Event: Wireless Stories New Media in Public Space – Amsterdam Feb 17 2011


The Mobile City is involved in what promises to be an interesting conference on storytelling with digital media, to be held in Amsterdam, February 17 2011. Here’s the blurb:

Wireless Stories New Media in Public Space
From flash mobs to GPS city games, urban screens to digital graffiti, and smartphone tours to augmented reality

Amsterdam, Stadsschouwburg
Thursday Feb 17th 10:30-17:30
Register (Free) here

Physical space is becoming more and more filled with electronic communication and observation networks, which are invisible but no less present for that. We use mobile phones to organise our social lives, GPS to find the places we want to go, and RFID to ride on public transport, monitored by CCTV cameras all the time. Meanwhile, digital space is becoming more “physical”, with applications like Foursquare, Facebook Places and Google Maps linking social networks and data files to geographical locations. The physical world of the city and the virtual world of the Internet are overlapping more and more. This has major consequences for both the way we experience public spaces and the way we exchange news and stories.

The Sandberg@Mediafonds 2011 conference will explore the possibilities and consequences of these developments for media producers. How will the rise of locative and mobile media affect the meaning and form of the things we tell each other?
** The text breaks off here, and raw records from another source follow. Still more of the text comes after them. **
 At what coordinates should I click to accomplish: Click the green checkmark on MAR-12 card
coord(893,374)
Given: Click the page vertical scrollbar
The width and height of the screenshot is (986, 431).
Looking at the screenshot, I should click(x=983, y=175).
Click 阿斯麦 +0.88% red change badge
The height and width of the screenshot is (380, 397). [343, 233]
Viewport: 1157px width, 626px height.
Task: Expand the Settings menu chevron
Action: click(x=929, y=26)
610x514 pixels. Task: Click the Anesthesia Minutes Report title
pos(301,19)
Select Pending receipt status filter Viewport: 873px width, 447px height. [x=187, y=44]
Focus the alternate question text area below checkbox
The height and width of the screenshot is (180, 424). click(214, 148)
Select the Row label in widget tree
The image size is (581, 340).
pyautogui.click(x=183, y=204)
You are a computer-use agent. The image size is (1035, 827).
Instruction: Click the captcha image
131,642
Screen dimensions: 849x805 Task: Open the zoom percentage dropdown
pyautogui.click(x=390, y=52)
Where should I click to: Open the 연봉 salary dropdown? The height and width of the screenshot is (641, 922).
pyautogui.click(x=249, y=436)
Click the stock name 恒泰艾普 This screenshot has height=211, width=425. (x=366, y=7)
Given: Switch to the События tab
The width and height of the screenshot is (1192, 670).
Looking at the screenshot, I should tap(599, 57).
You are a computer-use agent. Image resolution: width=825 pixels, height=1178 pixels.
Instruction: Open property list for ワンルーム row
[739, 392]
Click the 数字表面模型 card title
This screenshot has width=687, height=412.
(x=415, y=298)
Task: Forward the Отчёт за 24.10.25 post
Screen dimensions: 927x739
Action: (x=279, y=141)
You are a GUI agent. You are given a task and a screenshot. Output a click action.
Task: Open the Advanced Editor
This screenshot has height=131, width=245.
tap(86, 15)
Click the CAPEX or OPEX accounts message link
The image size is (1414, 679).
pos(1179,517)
Does the growing number of media applications in our streets and squares constitute a limitation of publicness, or can they actually generate new forms of it? Can we find a new kind of audience in physical outdoor space? Which other narrative forms do these media applications offer, and how can we develop valuable uses and productions for them?

The conference is a joint project of the design department of the Sandberg Instituut Amsterdam and the Mediafonds. It kicks off the Sandberg@Mediafonds master class, in which programme makers and designers will work together on new cultural media productions that explore digital boundaries. The results will be presented on Thursday 26 May 2011.

More information:
www.wirelessstories.nl

The Mobile City’s Michiel de Lange will give a keynote talk at the Conference, and Martijn de Waal will end the day with a brief reflective statement, and we were also (be it modestly in the background) involved as consultants to the program committee.

Here is the full line up:

PART I: THE PUBLIC

Arnold Reijndorp (NL) [u.r.] &mdash The City as Performance

Arnold Reijndorp is an independent researcher working at the cutting edge of urbanism/architecture and social and cultural developments in the urban sphere. He holds the Han Lammers chair in socioeconomic developments in new urban areas at the University of Amsterdam and is affiliated with the International New Town Institute in Almere. With Maarten Hajer, he wrote In Search of NewPublic Domain. His recent coauthored publications in Dutch include Atlas Westelijke Tuinsteden Amsterdam (‘Atlas of the Western Garden Cities of Amsterdam’) and Op zoek naar nieuw publiek domein Analyse en strategie (‘In search of new public domain, Analysis and strategy’)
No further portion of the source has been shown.